YOUR OBJECTIVE: Beneath this line are the data; copy exactly the part of them that opens with the line containing "三星級 (673, 1709)" and closes with the line containing "[] (292, 1320)", and only that part.

+++ RECORDS SUPPLIED

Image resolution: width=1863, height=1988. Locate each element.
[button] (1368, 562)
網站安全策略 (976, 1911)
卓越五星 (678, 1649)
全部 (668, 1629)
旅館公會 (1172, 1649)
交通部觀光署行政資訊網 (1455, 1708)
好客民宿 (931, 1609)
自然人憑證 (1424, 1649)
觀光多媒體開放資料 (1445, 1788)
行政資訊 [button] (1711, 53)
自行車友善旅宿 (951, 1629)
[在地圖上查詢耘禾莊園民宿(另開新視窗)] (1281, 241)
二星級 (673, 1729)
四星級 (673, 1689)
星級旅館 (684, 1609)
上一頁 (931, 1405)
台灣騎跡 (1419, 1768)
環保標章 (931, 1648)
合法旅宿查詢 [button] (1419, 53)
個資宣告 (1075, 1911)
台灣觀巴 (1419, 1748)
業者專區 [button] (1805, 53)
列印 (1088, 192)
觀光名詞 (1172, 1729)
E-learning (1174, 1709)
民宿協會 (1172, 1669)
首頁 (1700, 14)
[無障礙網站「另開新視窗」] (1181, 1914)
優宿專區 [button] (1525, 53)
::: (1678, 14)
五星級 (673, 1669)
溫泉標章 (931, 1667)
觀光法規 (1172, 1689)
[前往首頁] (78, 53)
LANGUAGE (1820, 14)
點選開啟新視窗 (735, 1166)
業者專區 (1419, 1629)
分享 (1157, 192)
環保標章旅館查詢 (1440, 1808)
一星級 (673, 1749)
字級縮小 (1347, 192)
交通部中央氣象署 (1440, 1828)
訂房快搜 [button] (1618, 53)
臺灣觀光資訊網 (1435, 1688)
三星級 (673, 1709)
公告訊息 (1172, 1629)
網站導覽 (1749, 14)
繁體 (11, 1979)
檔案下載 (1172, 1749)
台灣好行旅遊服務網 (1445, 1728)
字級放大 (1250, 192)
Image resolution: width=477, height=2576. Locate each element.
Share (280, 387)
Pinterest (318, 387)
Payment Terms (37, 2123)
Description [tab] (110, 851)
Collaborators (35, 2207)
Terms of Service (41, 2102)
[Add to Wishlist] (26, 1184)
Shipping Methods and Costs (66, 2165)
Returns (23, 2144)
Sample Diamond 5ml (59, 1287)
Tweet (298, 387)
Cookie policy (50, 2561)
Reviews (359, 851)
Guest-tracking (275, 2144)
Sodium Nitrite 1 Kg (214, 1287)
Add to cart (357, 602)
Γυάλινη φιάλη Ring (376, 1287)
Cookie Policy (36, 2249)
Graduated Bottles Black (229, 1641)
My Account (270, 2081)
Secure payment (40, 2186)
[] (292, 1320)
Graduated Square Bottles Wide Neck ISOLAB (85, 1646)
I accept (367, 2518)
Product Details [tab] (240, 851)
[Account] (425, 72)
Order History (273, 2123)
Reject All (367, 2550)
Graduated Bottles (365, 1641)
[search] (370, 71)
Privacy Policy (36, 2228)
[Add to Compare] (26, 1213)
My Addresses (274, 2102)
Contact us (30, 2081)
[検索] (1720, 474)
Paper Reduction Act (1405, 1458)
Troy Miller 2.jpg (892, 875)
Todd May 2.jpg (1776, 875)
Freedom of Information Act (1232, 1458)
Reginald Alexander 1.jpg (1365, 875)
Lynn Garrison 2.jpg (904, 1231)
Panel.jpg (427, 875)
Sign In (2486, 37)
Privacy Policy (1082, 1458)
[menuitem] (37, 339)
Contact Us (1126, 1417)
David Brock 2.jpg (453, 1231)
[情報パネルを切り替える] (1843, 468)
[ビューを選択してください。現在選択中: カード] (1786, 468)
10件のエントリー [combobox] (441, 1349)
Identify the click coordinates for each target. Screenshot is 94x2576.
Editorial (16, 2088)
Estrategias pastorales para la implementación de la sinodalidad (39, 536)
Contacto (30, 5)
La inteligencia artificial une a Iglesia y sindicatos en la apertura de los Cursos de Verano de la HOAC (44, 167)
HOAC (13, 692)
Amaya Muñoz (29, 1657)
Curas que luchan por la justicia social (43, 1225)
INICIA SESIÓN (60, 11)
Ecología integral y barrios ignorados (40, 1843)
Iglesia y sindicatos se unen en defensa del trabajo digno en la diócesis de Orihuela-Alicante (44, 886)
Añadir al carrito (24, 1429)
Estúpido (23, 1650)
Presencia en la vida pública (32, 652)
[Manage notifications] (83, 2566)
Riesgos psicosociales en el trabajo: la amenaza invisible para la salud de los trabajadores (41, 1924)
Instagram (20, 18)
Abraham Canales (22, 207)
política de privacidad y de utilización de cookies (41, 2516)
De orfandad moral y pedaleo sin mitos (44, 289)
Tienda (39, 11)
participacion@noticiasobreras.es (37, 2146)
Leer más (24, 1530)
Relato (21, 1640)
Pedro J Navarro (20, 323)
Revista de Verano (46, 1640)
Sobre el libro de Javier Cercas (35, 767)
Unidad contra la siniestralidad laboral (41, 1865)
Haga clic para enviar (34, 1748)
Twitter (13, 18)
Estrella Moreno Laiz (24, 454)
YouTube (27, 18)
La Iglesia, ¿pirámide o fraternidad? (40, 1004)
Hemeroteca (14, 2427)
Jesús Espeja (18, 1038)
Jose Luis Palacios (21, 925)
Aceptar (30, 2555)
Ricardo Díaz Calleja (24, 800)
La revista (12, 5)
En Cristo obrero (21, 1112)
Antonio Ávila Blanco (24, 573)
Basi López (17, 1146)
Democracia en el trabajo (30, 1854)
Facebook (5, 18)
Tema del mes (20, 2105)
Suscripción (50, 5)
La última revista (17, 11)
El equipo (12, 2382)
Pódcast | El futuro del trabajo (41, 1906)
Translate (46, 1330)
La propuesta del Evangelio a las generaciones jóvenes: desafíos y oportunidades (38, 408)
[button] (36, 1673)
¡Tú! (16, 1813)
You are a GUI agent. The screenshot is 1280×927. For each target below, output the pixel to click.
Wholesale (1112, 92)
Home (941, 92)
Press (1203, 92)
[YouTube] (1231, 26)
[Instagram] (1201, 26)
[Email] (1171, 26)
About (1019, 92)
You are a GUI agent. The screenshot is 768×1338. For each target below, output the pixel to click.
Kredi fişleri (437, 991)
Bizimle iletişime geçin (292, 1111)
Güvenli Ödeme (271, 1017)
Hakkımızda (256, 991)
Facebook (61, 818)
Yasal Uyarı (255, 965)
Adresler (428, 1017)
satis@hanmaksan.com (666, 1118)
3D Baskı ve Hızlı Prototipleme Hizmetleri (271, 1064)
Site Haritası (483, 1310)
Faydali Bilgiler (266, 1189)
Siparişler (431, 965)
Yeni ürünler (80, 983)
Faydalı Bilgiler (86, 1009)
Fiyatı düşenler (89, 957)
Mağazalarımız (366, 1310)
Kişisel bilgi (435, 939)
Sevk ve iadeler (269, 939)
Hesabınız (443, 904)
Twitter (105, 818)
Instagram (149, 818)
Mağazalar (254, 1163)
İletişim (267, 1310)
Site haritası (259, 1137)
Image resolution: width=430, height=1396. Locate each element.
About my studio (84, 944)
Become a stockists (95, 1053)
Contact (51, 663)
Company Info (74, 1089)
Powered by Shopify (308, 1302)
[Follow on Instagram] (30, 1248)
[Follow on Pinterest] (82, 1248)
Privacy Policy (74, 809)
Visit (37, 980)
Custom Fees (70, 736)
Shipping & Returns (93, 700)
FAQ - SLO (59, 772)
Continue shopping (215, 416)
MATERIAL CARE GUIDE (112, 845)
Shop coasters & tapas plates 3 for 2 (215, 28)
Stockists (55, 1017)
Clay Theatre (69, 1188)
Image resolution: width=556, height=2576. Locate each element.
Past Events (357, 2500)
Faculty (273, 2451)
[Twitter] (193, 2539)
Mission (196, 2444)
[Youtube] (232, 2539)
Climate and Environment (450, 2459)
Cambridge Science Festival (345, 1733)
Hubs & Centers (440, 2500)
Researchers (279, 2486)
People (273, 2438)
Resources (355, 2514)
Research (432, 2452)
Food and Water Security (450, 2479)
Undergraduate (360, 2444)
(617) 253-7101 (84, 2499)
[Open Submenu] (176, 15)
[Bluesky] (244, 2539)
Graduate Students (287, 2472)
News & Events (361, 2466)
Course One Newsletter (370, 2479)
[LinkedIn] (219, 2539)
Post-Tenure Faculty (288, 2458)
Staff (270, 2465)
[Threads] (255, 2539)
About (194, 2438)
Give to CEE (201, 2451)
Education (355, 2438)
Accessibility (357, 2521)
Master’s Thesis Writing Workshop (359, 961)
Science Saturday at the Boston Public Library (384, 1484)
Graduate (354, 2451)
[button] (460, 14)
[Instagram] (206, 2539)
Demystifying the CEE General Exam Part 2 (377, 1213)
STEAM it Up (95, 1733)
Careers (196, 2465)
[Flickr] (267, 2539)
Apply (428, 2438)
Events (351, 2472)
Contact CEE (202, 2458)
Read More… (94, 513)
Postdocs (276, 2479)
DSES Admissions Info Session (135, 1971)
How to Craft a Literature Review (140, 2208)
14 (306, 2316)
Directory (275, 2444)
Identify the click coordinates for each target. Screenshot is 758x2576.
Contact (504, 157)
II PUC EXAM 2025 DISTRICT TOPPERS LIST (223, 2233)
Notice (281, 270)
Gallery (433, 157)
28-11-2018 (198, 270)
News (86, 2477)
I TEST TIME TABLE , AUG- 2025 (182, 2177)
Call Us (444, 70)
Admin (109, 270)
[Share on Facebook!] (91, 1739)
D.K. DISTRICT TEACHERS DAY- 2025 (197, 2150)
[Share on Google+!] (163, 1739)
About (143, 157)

++++++

SOLUTION TO THIS EXERCISE:
三星級 (673, 1709)
公告訊息 (1172, 1629)
網站導覽 (1749, 14)
繁體 (11, 1979)
檔案下載 (1172, 1749)
台灣好行旅遊服務網 (1445, 1728)
字級放大 (1250, 192)
Image resolution: width=477, height=2576. Locate each element.
Share (280, 387)
Pinterest (318, 387)
Payment Terms (37, 2123)
Description [tab] (110, 851)
Collaborators (35, 2207)
Terms of Service (41, 2102)
[Add to Wishlist] (26, 1184)
Shipping Methods and Costs (66, 2165)
Returns (23, 2144)
Sample Diamond 5ml (59, 1287)
Tweet (298, 387)
Cookie policy (50, 2561)
Reviews (359, 851)
Guest-tracking (275, 2144)
Sodium Nitrite 1 Kg (214, 1287)
Add to cart (357, 602)
Γυάλινη φιάλη Ring (376, 1287)
Cookie Policy (36, 2249)
Graduated Bottles Black (229, 1641)
My Account (270, 2081)
Secure payment (40, 2186)
[] (292, 1320)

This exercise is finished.